PLA films with improved hydrophilicity and antimicrobial properties were prepared by γ-ray radiation-induced simultaneous grafting polymerization and Ag reduction. The degree of grafting increased with the increase of AAc monomer concentration. The maximum GY reached 19.53% at 4.82 mol/L AAc concentration, and the water contact angle of PLA films decreased from 94.5° (neat PLA film) to 64.1°. The PLA film loaded with AgNPs, which showed hydrophilic and antimicrobial capabilities, was successfully prepared. The AgNPs were loaded onto the surface of PLA films via grafted PAA chains, which endowed the films with excellent hydrophilicity and antibacterial properties. The antibacterial rate of the grafted film (PLA-g-PAA-Ag-3) to E. coli and S.aureus were more than 99%, while maintaining the hydrophilicity. This work opens up an environment-friendly approach to prepare PLA films with excellent antibacterial and hydrophilic properties.

4. Experimental Section

4.1. Materials

PLA (optical purity > 99%, Mn = 47 kg/mol, DPI = 2.61) was supplied by Zhejiang Haizheng Biomaterials Co., Ltd. Silver nitrate (AgNO3) was obtained from Beijing TongGuang Fine Chemicals Company. The acrylic acid (AAc) monomer was obtained from Tianjin Fuchen Reagent Factory. Absolute ethanol was purchased from Beijing Chemical Factory. All reagents and solvents were analytical-grade chemicals and were used directly without further purification.

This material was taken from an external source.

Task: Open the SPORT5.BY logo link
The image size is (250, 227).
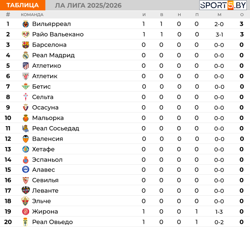Action: pyautogui.click(x=223, y=5)
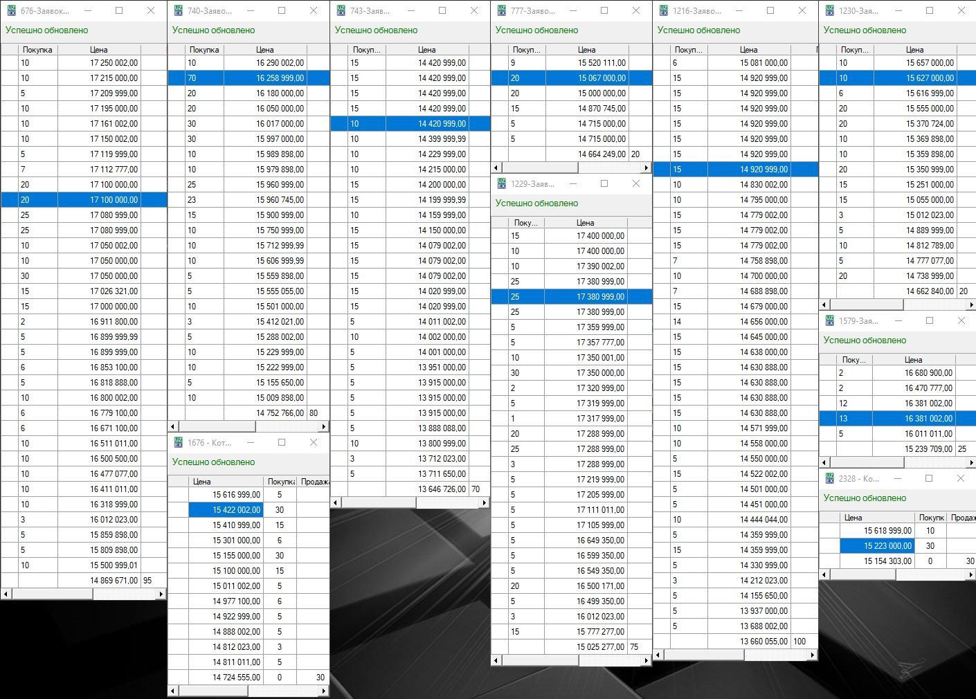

4.2. Fabrication of Modified PLA Films

PLA pellets were dried at 80 °C under vacuum for 12 h to remove the residual H2O in PLA. PLA films were obtained by melt pressing for 5 min in 190 °C and then cut into small pieces with a size of 6.5 × 2.5 cm2.

A series of monomer solutions was prepared by adding acrylic acid with different volumes into ethanol/water = 8:2 solvent. PLA films and monomer solution were added into glass tubes, and then the mixture was saturated with nitrogen for 20 min to remove oxygen. Sealed glass tubes were irradiated using a 60Co source at the Department of Applied Chemistry of Peking University at room temperature. The dose was 10 kGy, and the dose rate was 50 Gy/min. The obtained films were washed three times and soaked in excessive absolute ethanol for 20 h at room temperature to remove residual unreacted monomer and homopolymers of polyacrylic acid (PAA) and then dried in an oven at 60 °C to constant mass. The resulting films were called PLA-g-PAA in short.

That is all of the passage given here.